Deep Learning for Channel Coding via Neural Mutual Information Estimation
This addresses a key limitation for deploying learned communication systems in real-world scenarios where channel models are unavailable, offering a practical solution for researchers and engineers.
The paper tackles the problem of training end-to-end deep learning communication systems without requiring a differentiable channel model, by using a neural mutual information estimator to optimize the encoder based on channel samples, achieving performance comparable to state-of-the-art methods with perfect channel knowledge.
End-to-end deep learning for communication systems, i.e., systems whose encoder and decoder are learned, has attracted significant interest recently, due to its performance which comes close to well-developed classical encoder-decoder designs. However, one of the drawbacks of current learning approaches is that a differentiable channel model is needed for the training of the underlying neural networks. In real-world scenarios, such a channel model is hardly available and often the channel density is not even known at all.
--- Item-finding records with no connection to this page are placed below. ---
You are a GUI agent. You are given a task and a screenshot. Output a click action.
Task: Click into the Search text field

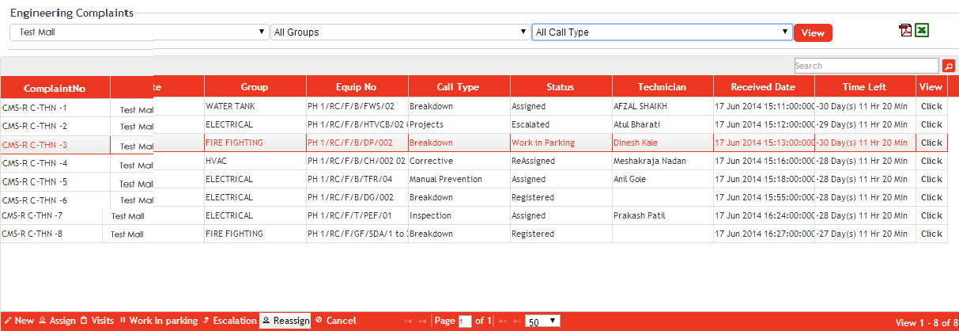pos(866,66)
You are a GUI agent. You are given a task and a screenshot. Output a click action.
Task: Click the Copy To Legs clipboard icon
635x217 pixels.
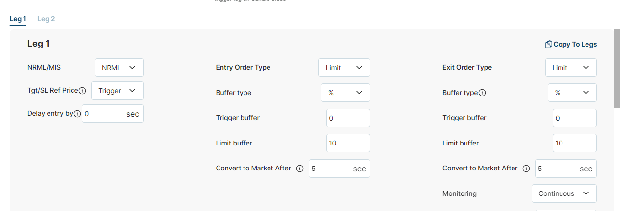coord(548,44)
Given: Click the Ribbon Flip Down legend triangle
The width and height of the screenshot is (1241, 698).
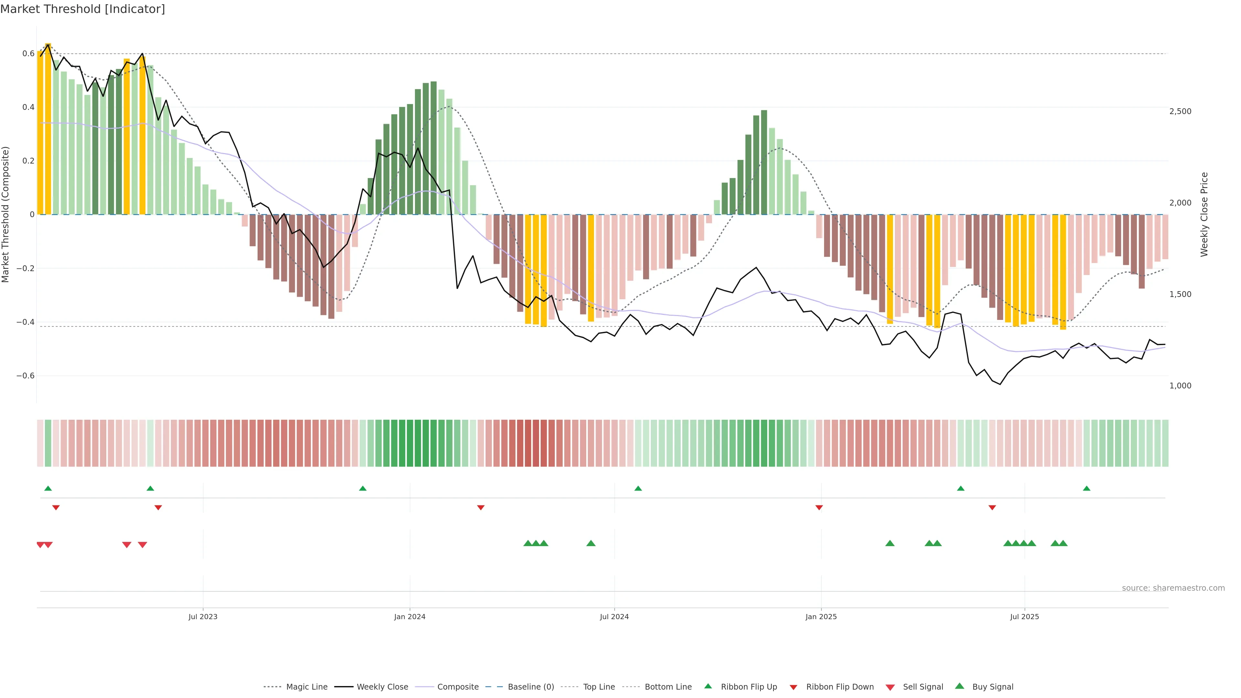Looking at the screenshot, I should point(793,687).
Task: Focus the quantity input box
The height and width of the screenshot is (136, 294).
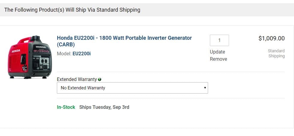Action: tap(219, 40)
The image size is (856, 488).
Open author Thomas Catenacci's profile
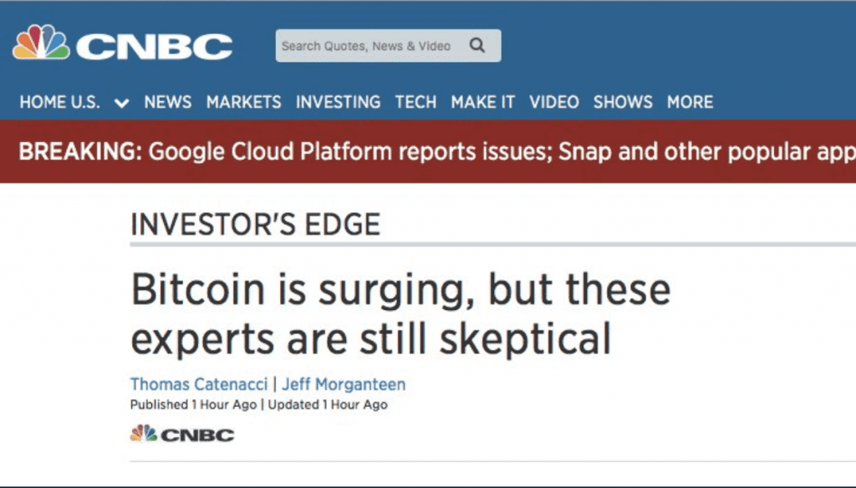point(199,384)
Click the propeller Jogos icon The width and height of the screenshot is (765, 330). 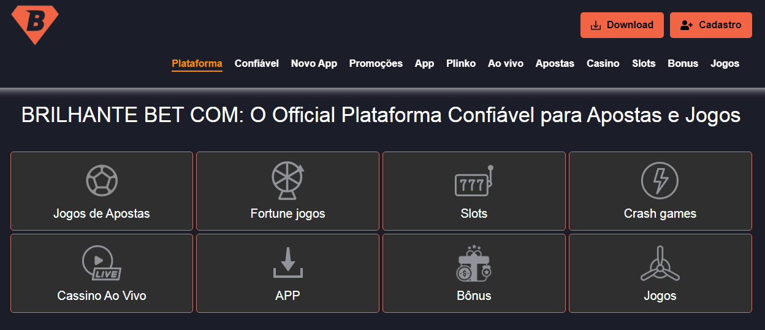click(660, 264)
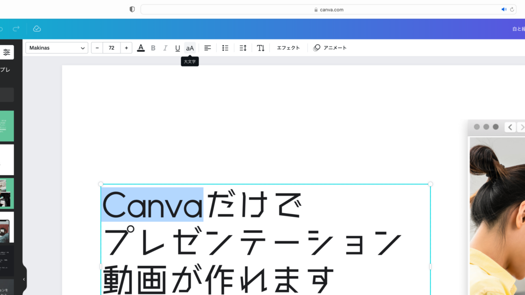Apply bold formatting to selected text
This screenshot has height=295, width=525.
click(153, 48)
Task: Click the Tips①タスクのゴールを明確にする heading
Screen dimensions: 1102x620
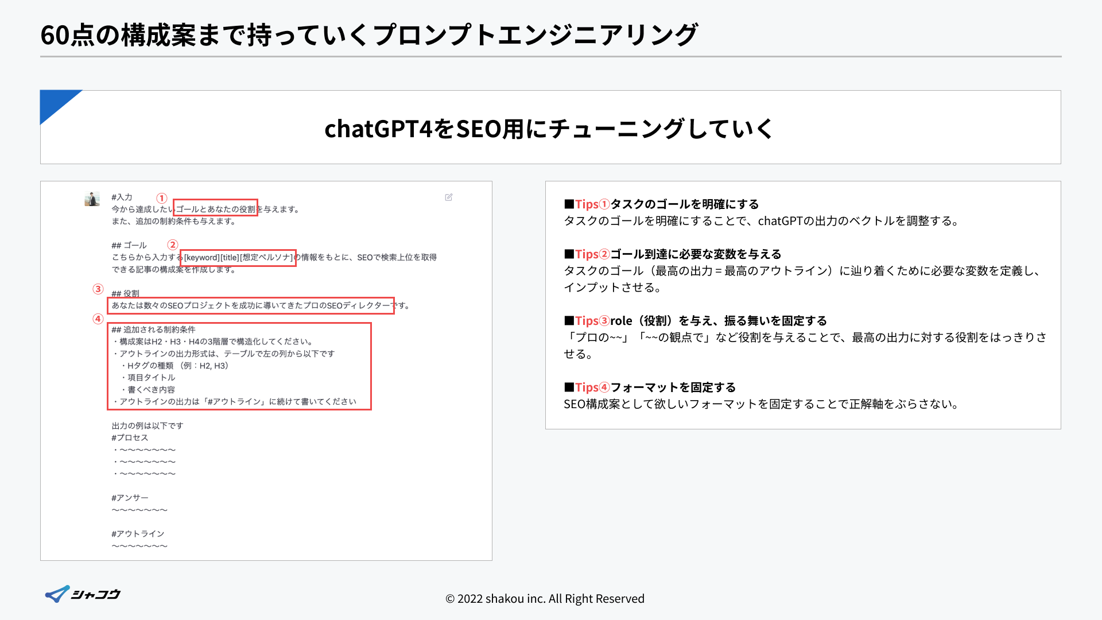Action: click(660, 204)
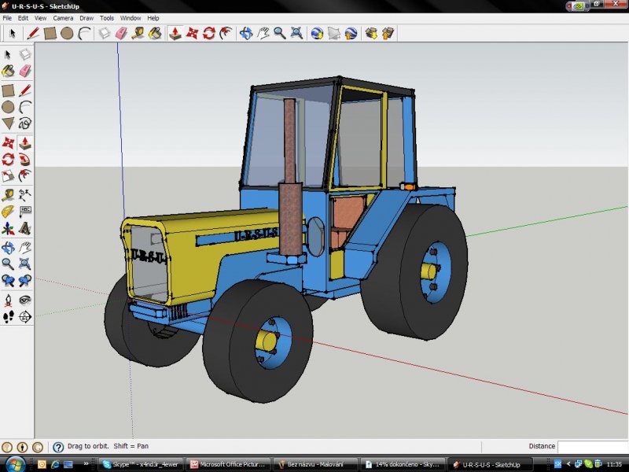Pick the 3D Text tool in left toolbar
This screenshot has height=472, width=629.
[x=24, y=229]
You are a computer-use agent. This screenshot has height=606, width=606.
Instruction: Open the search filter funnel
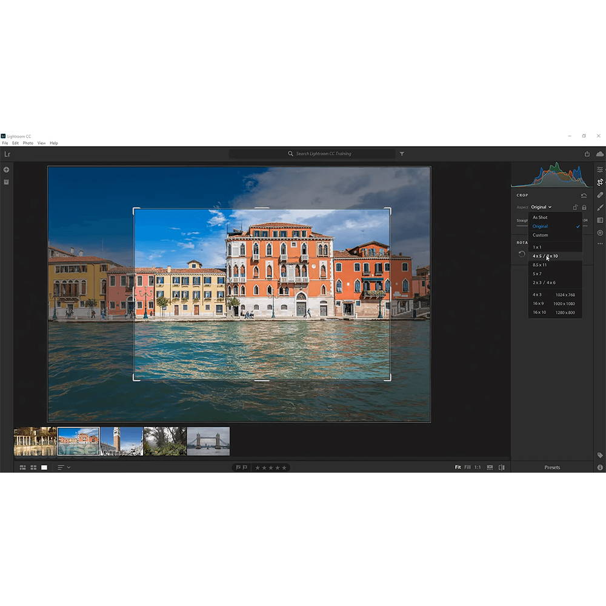click(x=402, y=154)
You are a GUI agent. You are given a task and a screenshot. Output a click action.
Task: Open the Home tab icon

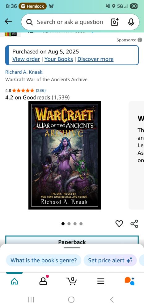[15, 282]
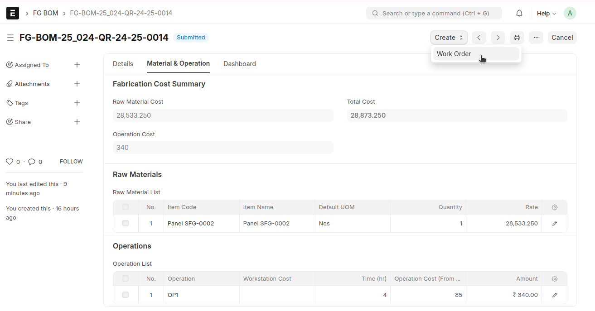Add an assignee with Assigned To plus
Screen dimensions: 595x311
(x=77, y=65)
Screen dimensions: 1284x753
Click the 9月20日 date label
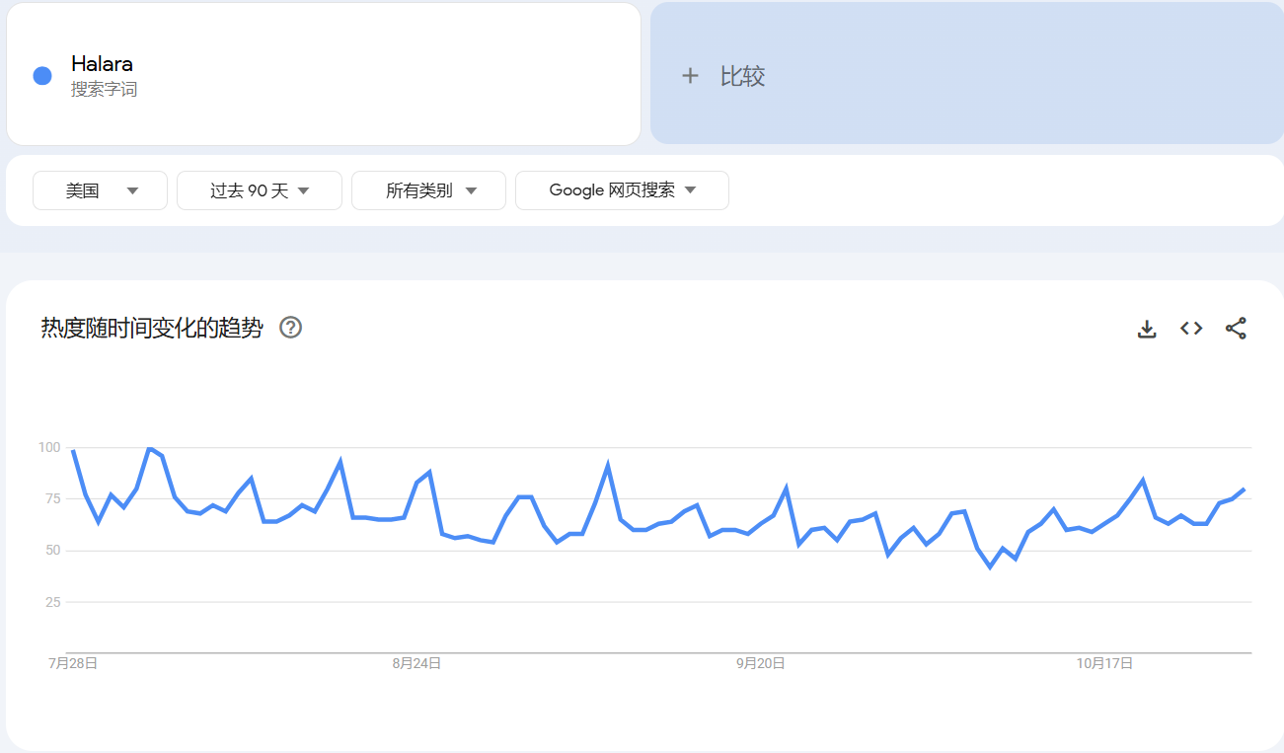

Some works, therefore, focus on a generative approach, i.e., generating the channel from samples, or rely on reinforcement learning to circumvent this problem. We present a novel approach which utilizes a recently proposed neural estimator of mutual information. We use this estimator to optimize the encoder for a maximized mutual information, only relying on channel samples. Moreover, we show that our approach achieves the same performance as state-of-the-art end-to-end learning with perfect channel model knowledge.